> What is asked
How many lines of the material contain the string "accomplish"? Case counts, and the reply should be the number alone.

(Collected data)
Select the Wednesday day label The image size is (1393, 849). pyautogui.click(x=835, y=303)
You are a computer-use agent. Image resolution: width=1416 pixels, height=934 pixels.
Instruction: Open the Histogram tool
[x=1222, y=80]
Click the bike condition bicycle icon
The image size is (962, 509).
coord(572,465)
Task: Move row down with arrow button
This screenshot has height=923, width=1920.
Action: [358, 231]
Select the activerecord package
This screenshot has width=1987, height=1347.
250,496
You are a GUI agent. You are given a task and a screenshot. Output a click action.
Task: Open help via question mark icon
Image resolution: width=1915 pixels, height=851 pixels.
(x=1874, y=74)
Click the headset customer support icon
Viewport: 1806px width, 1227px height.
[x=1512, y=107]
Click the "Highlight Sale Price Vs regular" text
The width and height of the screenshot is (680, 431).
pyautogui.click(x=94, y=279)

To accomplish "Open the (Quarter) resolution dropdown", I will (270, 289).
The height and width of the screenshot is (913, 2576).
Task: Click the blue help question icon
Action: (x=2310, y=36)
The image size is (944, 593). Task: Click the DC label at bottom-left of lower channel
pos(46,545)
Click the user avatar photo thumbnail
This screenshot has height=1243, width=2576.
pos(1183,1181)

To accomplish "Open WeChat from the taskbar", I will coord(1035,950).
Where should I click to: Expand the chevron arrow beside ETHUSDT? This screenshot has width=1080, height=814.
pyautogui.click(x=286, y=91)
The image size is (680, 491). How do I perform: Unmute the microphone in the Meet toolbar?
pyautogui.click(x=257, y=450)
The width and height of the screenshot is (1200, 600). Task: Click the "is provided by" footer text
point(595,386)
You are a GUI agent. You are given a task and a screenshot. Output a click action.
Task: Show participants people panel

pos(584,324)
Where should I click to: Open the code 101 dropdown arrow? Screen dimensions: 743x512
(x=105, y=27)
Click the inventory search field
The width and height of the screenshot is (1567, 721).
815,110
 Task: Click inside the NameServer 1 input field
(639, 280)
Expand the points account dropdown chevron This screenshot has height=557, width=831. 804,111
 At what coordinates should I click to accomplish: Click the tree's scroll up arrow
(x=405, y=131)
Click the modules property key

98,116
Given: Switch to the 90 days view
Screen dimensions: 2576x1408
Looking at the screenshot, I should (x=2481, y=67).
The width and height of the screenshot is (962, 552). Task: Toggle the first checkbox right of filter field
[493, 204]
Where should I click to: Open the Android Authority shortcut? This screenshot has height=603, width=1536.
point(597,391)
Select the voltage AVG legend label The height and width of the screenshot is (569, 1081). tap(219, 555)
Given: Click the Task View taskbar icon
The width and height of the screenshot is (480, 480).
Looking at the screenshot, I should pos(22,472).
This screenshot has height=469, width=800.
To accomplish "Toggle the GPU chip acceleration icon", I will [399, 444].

> Expected answer
4